• **Source text**:
####################
Shalonda Waggoner: Thank you, Eric. I'm so excited to be here, and this is just a phenomenal opportunity for women to embrace each other, for women to encourage each other as we move forward in the great things that we're doing in our communities. Thank you so much.
Eric Blake: Absolutely. I'm so excited to have you. I've been looking forward to this for several weeks. We got a chance to get to know each other a little bit. You had your bowling event not too long ago, which was amazing. We had our family there. We had a great deal of fun. I know you guys had a lot of success with raising some money, so it was a great event. But I really want you to just start from the very beginning, sharing the story behind Ladder House Decor and really the journey that led you to where you are today.
Shalonda Waggoner: Sure. Thank you so much for the opportunity. So domestic violence is definitely a subject that doesn't really come up in many different rooms. You don't really have an opportunity to share your story about the shameful things and the harmful things that have been done to you. And when I was sitting in women's counseling after I had fled from my abuser, my daughter and I, we were going to visit a women's shelter, but just the counseling side, we didn't have to enter into a shelter. But if that was an option for us at that time, we know that we would've been safe there as well. But we were able to go to my mom's house and stay there for a little bit of time. But as I was sitting in women's counseling, I just began to hear stories from these women that we all had different issues behind domestic violence.
So some were physical, some were mental, some were financial. But the one thing that we all had in common was that we could not take anything with us when we were fleeing or when we were wanting to go back and pick up things to make sure that our new beginning started off well. And so with that, I was like, wow, this is a common thing for us all. Why are we not able to restart our lives with at least a mattress with at least a couch, a dining table, towels, something that makes our new home a home, makes our new house a home? How come we can't do any of that? First of all, we're afraid because we know that our abuser, if we go back, that would trigger something for him and then that would make it awful for us, and we have to be there and available for our children.
And so once again, that psychological thing, even though it may not have been a physical abuse for the woman at the time, that psychological trauma continues to stay in her head. And so with that, I said, God, what is it that I can do to be a change agent for these women? How can I be their voice? How can I be their representative, their ambassador, to make sure that they get restarted quicker than they would have imagined? Because sometimes it takes two to three cycles of starting over to actually start over. And a lot of people don't really understand that it probably takes them two to three times because at one point they may have been living in their cars, even though they're free, they know it'll have anywhere to go. They may have lost the contact with their family, they can't lost friends and things like that during the cycle of the abuse because a lot of people sometimes give up on you because of the repetitiveness of having to say that you're going to leave and you're not going to leave.
And so what happens to that survivor woman and family once she does actually make that final decision to leave? And sometimes that takes seven to eight times for that final decision to be made. And so began. So on my journey to wholeness, I was invited to come and help put stickers on garage stickers for a garage sale that my local church was having at the time. And at the end of that week, they were saying, Hey, Shalanda, we are not going to use these items that were in the garage sale. Would you like to take these home? And these were actually decorative items that they gave me pictures, little things that I can sit around my home to make it beautiful and as I restart my life again. And so I literally felt that the Holy Spirit was saying to me, you know what? This is what you're going to do for other women when they transition from shelter life, you are going to decorate their homes for absolutely no cost, and you're going to make them feel whole again. You're going to make them feel beautiful and welcome and warm again to know that they feel as if someone actually cares after being traumatized. So that's pretty much how Ladder House tip goes for
Eric Blake: That is amazing. There's always going to be challenges when you start, especially you start an endeavor like this. What were some of the biggest challenges you faced and how did you overcome those?
####################
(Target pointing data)
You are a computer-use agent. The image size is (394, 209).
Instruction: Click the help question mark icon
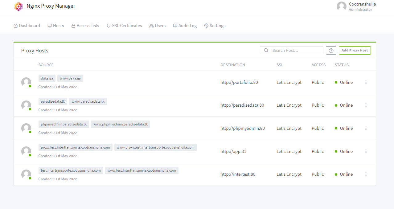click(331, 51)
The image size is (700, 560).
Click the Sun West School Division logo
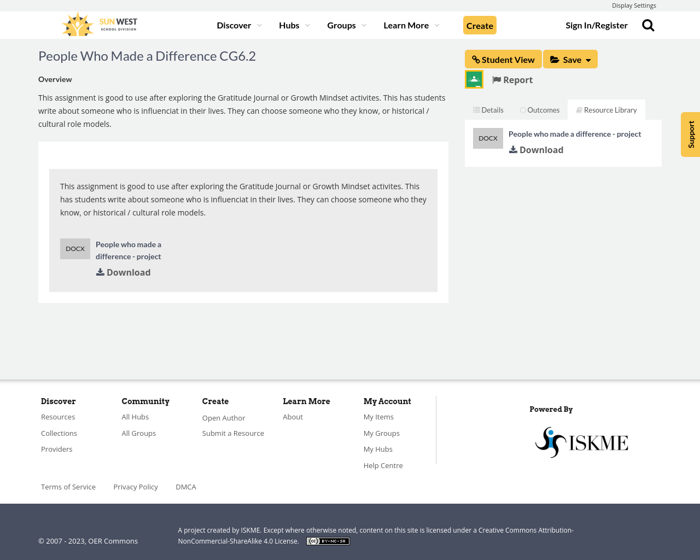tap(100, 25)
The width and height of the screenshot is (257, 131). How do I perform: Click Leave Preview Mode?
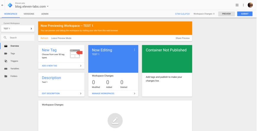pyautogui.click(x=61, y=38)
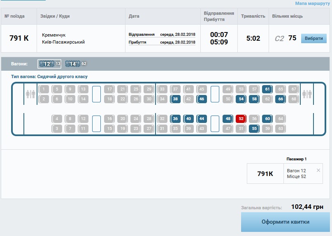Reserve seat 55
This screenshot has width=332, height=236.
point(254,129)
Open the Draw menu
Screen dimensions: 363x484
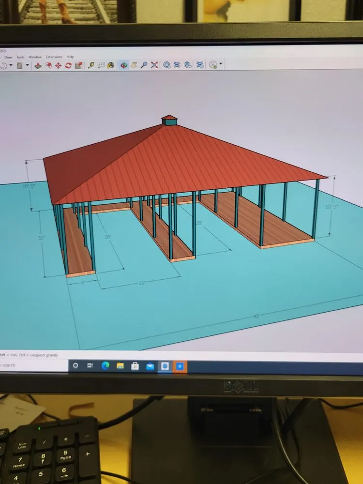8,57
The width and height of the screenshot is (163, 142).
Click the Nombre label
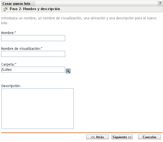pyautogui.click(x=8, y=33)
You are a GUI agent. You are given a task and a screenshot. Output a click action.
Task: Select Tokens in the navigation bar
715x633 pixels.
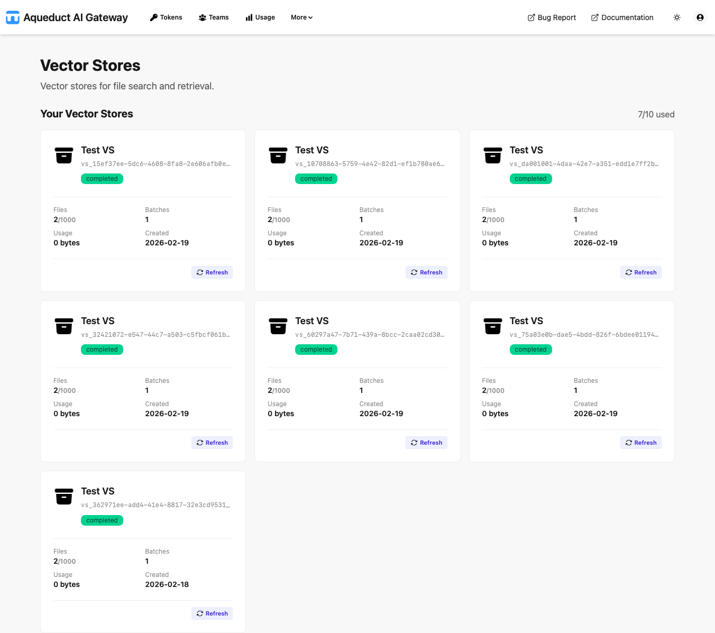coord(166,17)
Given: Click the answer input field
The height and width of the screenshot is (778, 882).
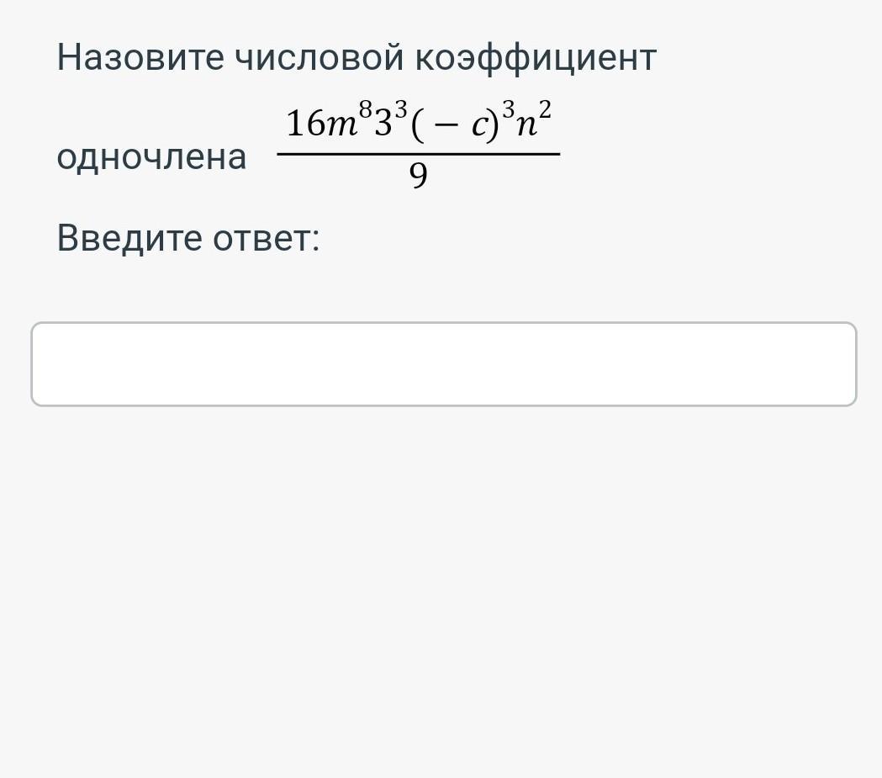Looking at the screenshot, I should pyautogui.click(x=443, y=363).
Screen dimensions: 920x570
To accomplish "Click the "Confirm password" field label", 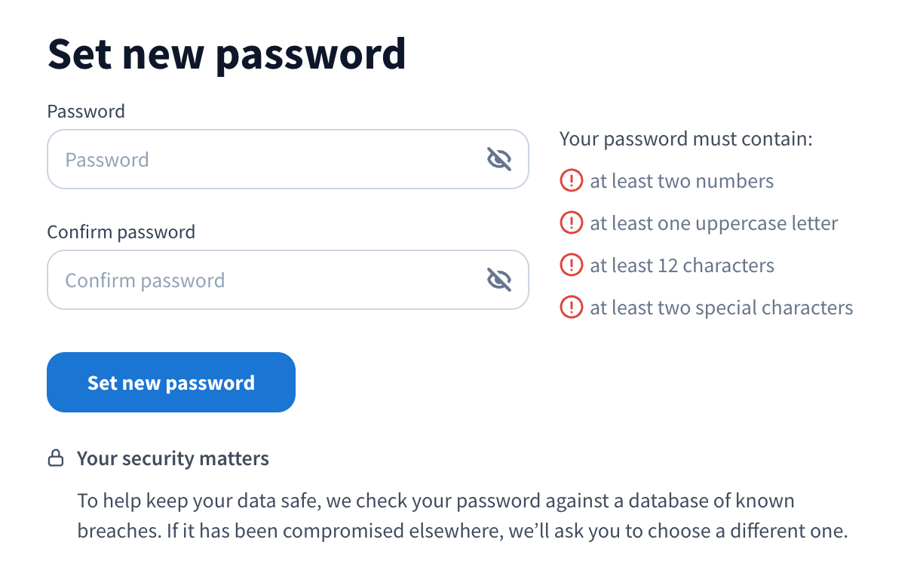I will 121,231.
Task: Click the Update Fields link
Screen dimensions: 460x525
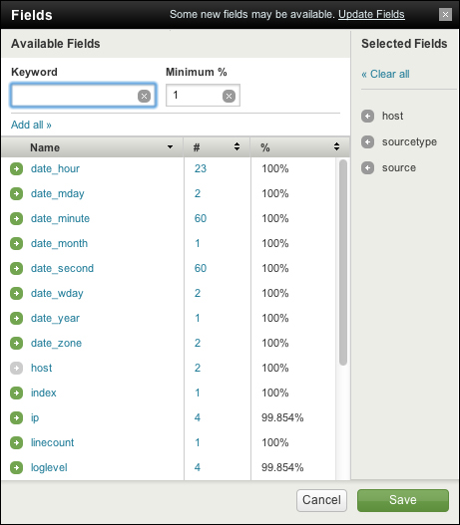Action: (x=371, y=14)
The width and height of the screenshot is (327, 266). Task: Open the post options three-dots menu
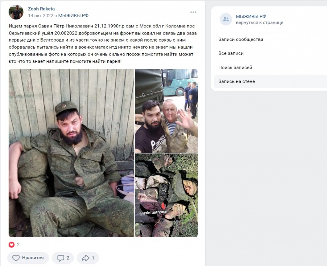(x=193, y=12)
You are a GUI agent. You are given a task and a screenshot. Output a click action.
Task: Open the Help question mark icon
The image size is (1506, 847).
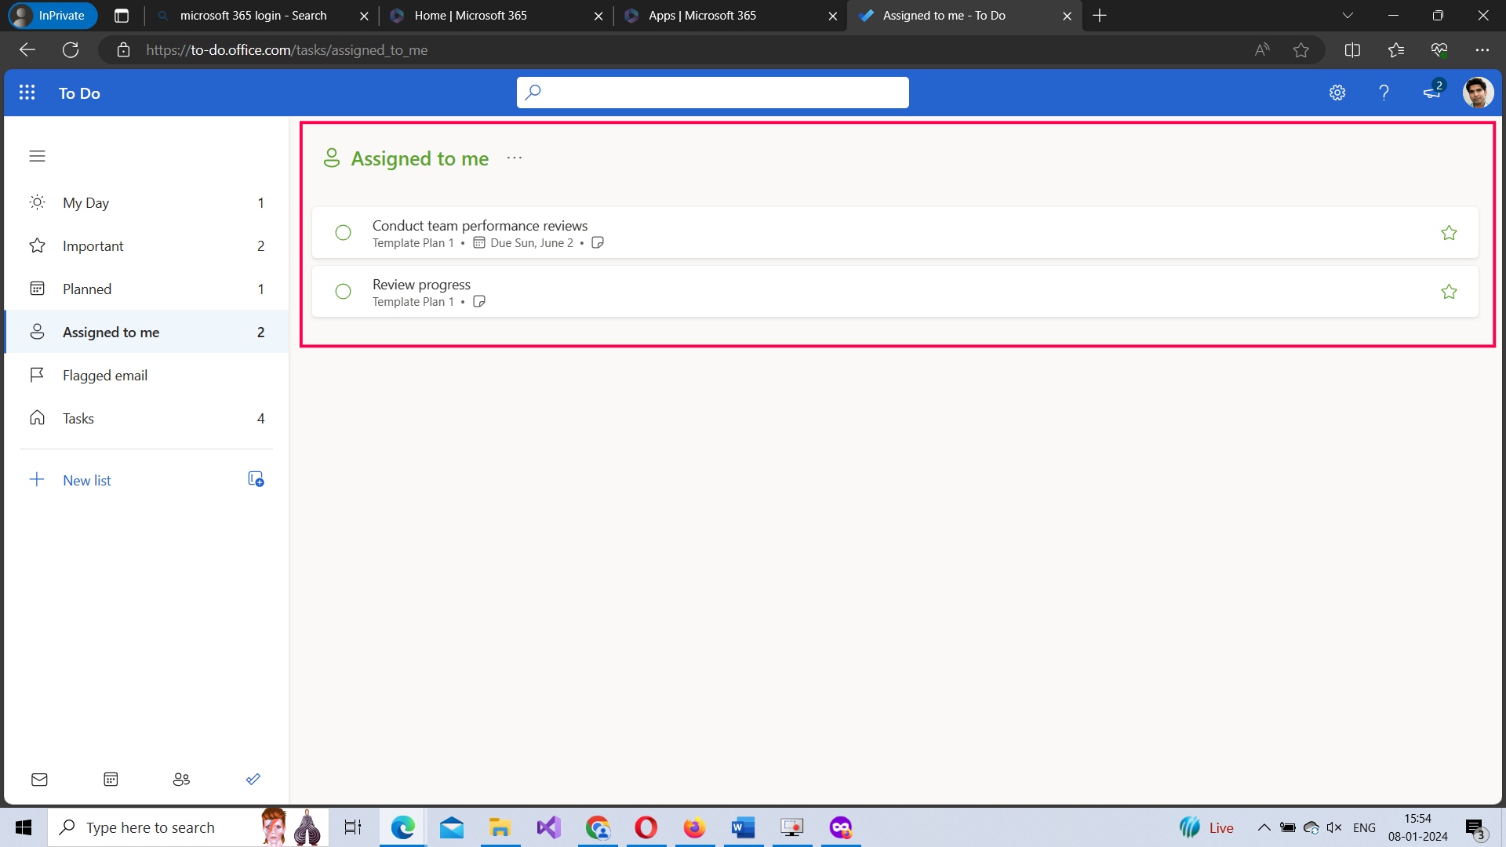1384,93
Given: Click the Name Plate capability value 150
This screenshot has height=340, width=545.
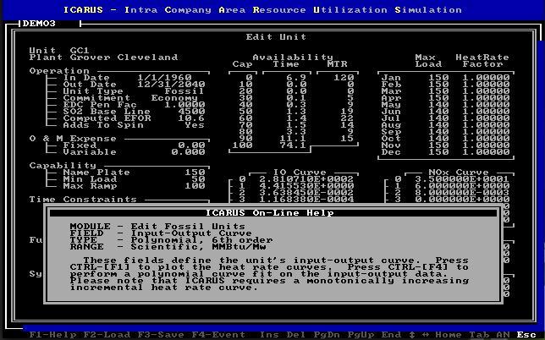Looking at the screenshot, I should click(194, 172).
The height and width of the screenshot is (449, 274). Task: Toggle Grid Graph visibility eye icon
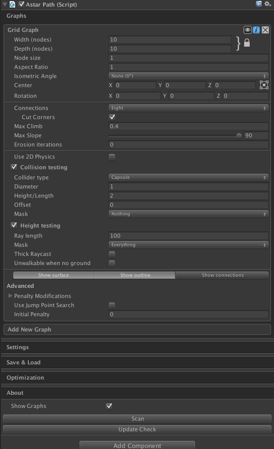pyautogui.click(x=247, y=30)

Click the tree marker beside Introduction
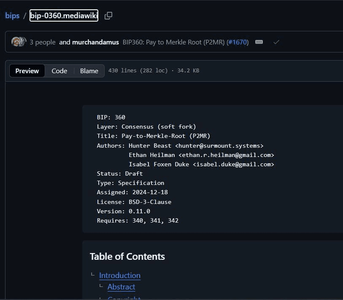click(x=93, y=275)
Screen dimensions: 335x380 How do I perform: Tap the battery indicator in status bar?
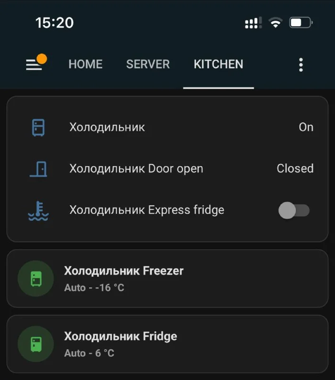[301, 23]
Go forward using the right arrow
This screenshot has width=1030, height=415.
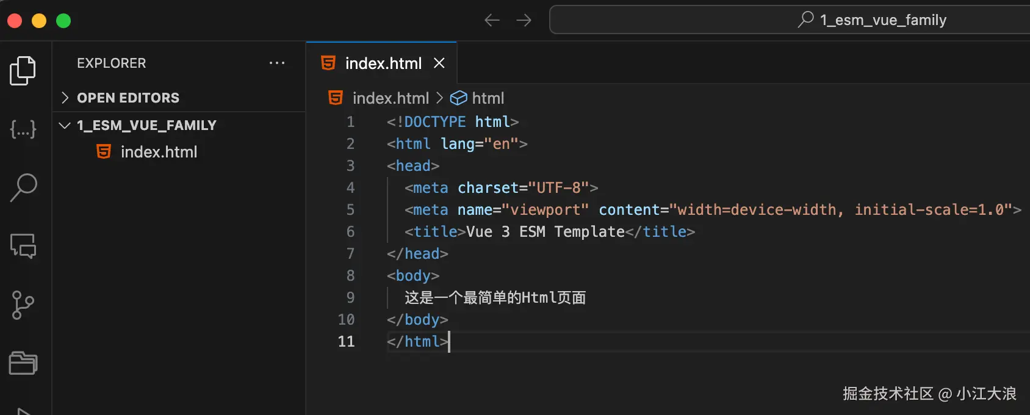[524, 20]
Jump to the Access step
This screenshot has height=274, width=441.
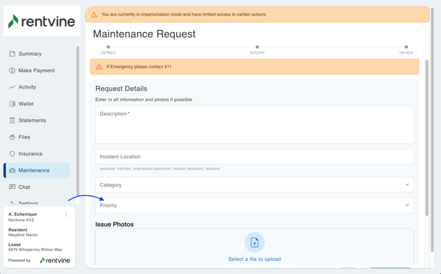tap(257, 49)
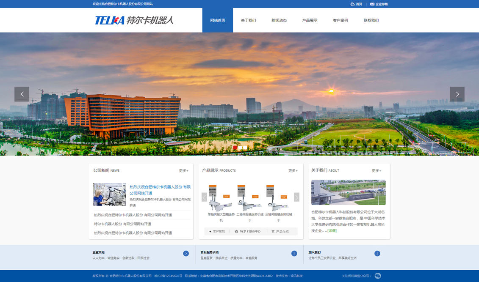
####################
• **Problems and tasks**:
1. Decide whether each statement agrees with the interview, answering yes or no and quoting the words that settle it: (a) After fleeing, Shalonda and her daughter stayed at her mom's house for a while. (b) Shalonda bought the decorative items at her church's garage sale. (c) Every woman in the counseling group had suffered physical abuse.
2. Turn the part of the records that opens with the line containing "The width and height of the screenshot is (257, 131)." and closes with the line containing "should pyautogui.click(x=443, y=363)." into a numbered list. Skip blank lines and leave out the pictures.
The interview and the records were drawn from separate, unrelated sources.

• **Task solutions**:
1.
(a) Yes: "But we were able to go to my mom's house and stay there for a little bit of time."
(b) No: "we are not going to use these items that were in the garage sale. Would you like to take these home?"
(c) No: "So some were physical, some were mental, some were financial."

2.
1. The width and height of the screenshot is (257, 131). How do I perform: Click Leave Preview Mode?
2. pyautogui.click(x=61, y=38)
3. Reserve seat 55
4. This screenshot has width=332, height=236.
5. point(254,129)
6. Open the Draw menu
7. Screen dimensions: 363x484
8. 8,57
9. The width and height of the screenshot is (163, 142).
10. Click the Nombre label
11. pyautogui.click(x=8, y=33)
12. You are a GUI agent. You are given a task and a screenshot. Output a click action.
13. Task: Select Tokens in the navigation bar
14. 715x633 pixels.
15. coord(166,17)
16. Given: Click the answer input field
17. The height and width of the screenshot is (778, 882).
18. Looking at the screenshot, I should pyautogui.click(x=443, y=363).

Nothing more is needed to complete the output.